I tried to automate that retrieval of the cookie by doing the following:
headers_get = {
'Accept': 'text/html,application/xhtml+xml,application/xml;q=0.9,image/webp,image/apng,*/*;q=0.8',
'Accept-Encoding': 'gzip, deflate',
'Accept-Language': 'en-US,en;q=0.9',
'Cache-Control': 'max-age=0',
'Connection': 'keep-alive',
'Host': 'www.planning2.cityoflondon.gov.uk',
'Upgrade-Insecure-Requests': '1',
'User-Agent': 'Mozilla/5.0 (Windows NT 6.1; Win64; x64) AppleWebKit/537.36 (KHTML, like Gecko) Chrome/68.0.3440.106 Safari/537.36'
}
with requests.Session() as session:
c = session.get('http://www.planning2.cityoflondon.gov.uk/online-applications/', headers = headers_get)
headers['Cookie'] = 'JSESSIONID=' + list(c.cookies.get_dict().values())[0]
r = session.post(url, headers = headers, data = data)

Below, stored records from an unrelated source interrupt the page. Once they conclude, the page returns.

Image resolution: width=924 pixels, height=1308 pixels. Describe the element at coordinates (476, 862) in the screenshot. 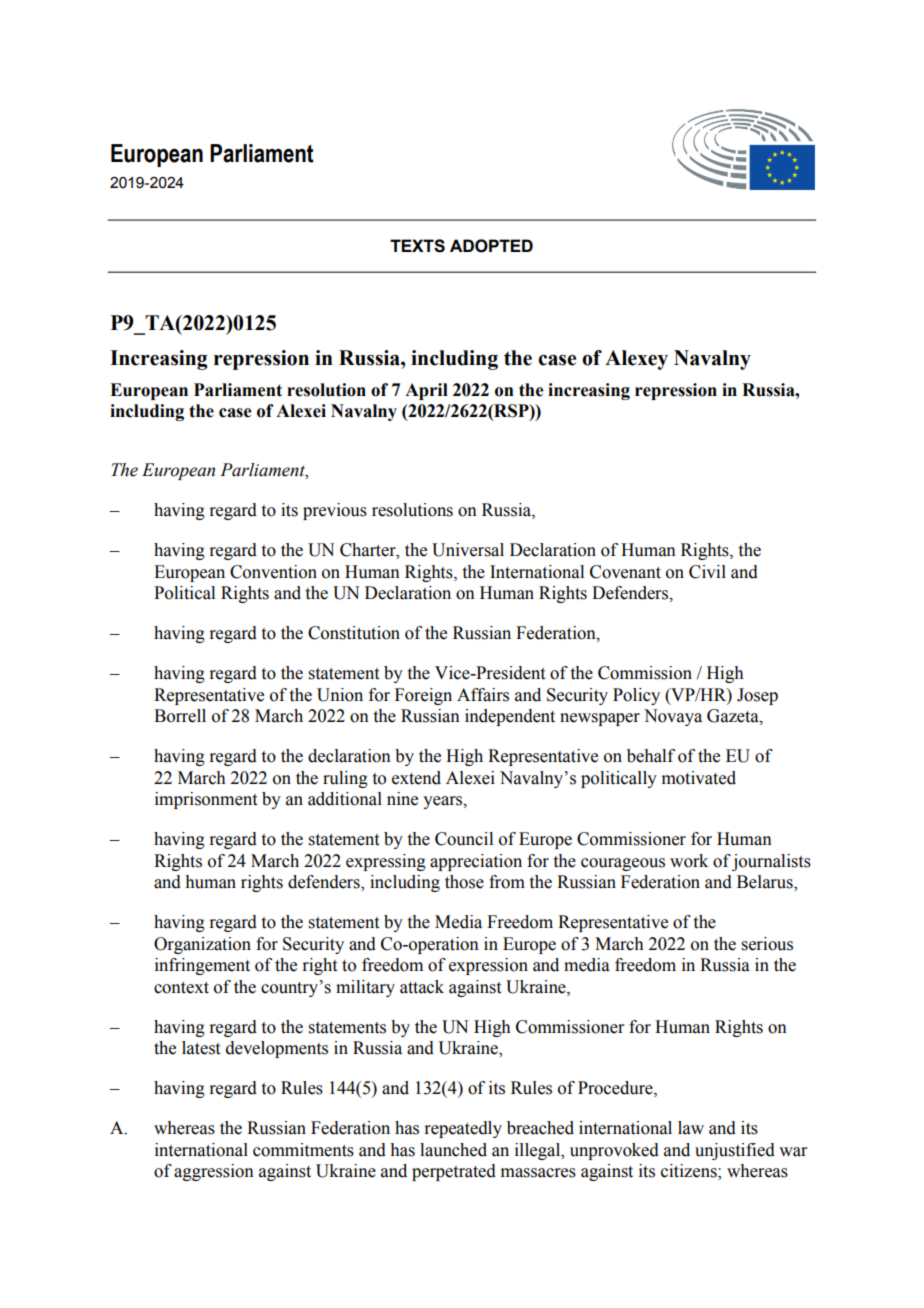

I see `appreciation` at that location.
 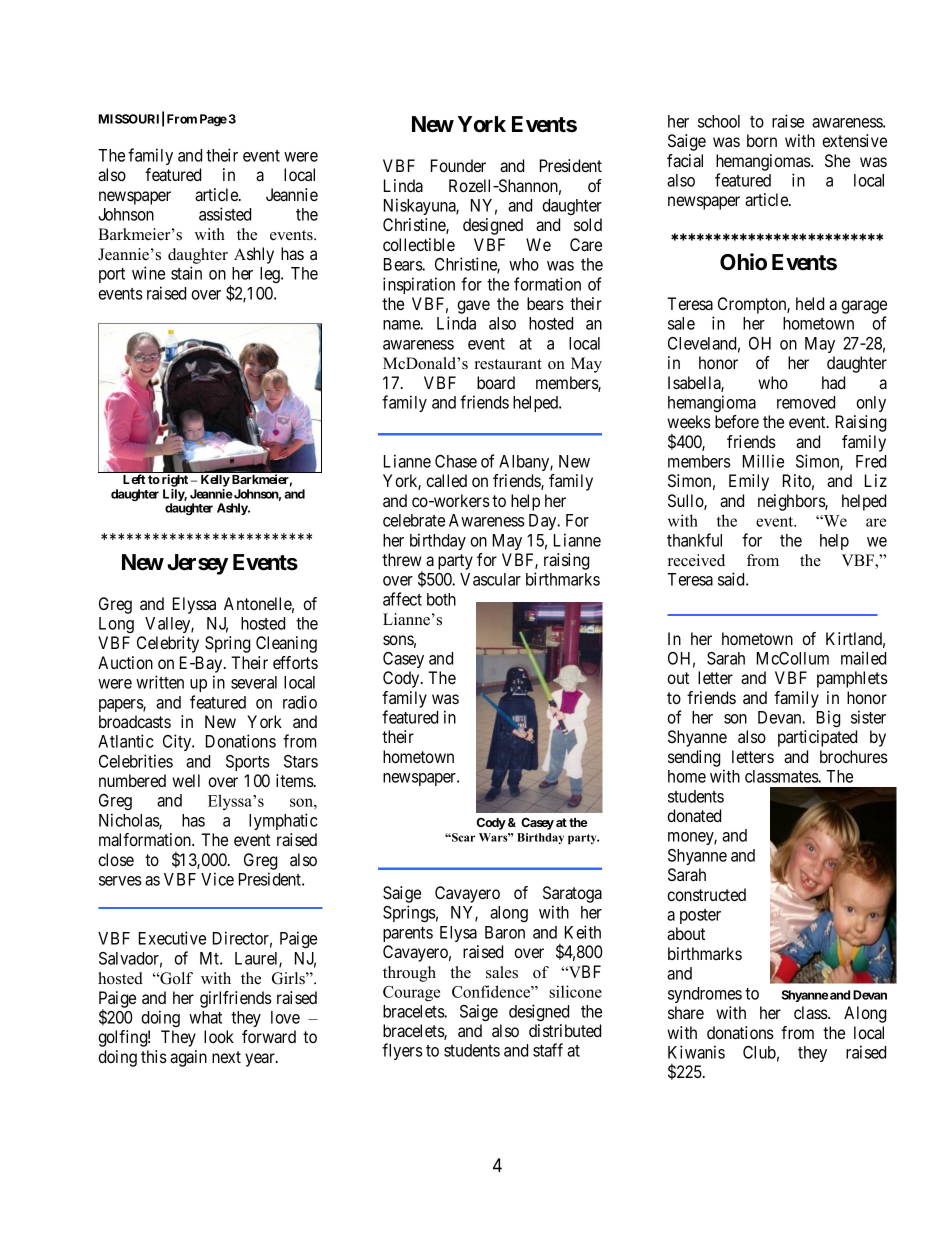 I want to click on staff, so click(x=548, y=1050).
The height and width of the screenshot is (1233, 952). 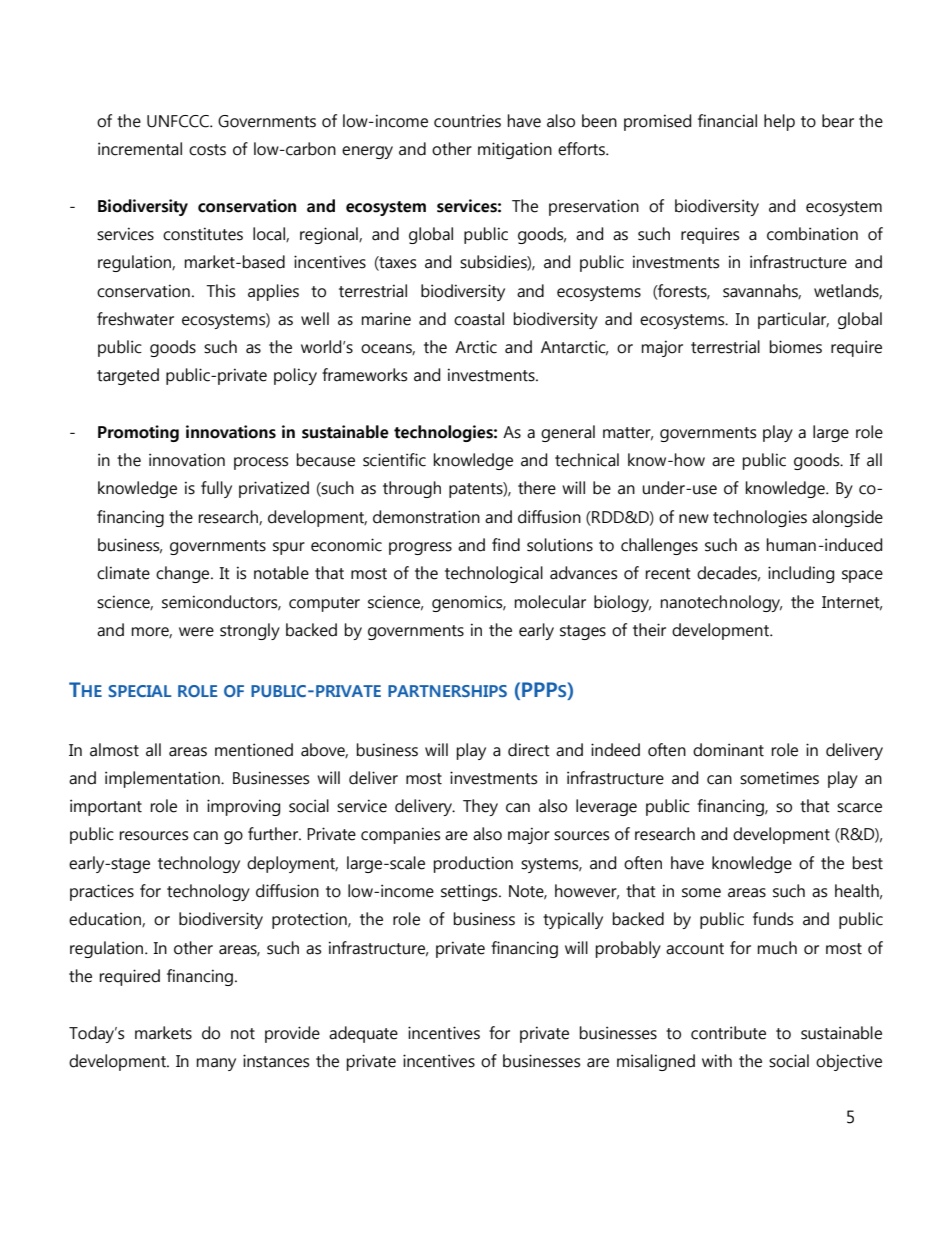 I want to click on including, so click(x=801, y=574).
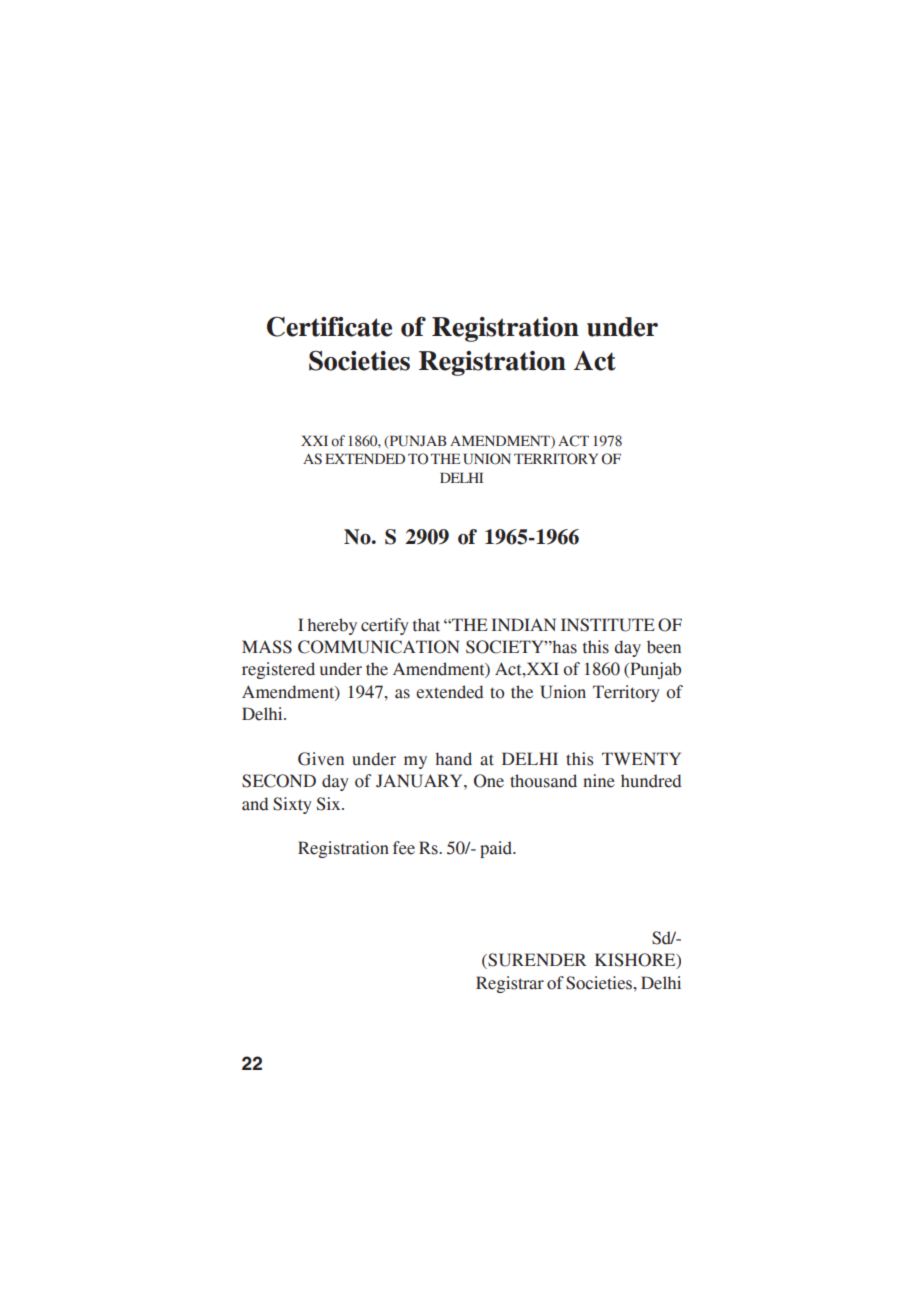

with open (test_file, 'w') as file:
file.write(r.text)
webbrowser.open(test_file)
I would expect this to work as it is simply automating what i do manually: Go to the page of the GET request, get the cookie from it add said cookie to the headers dict of the POST request.
However I still receive the 'server error' page from the POST requests. Anyone would be able to get an understanding of why this happen?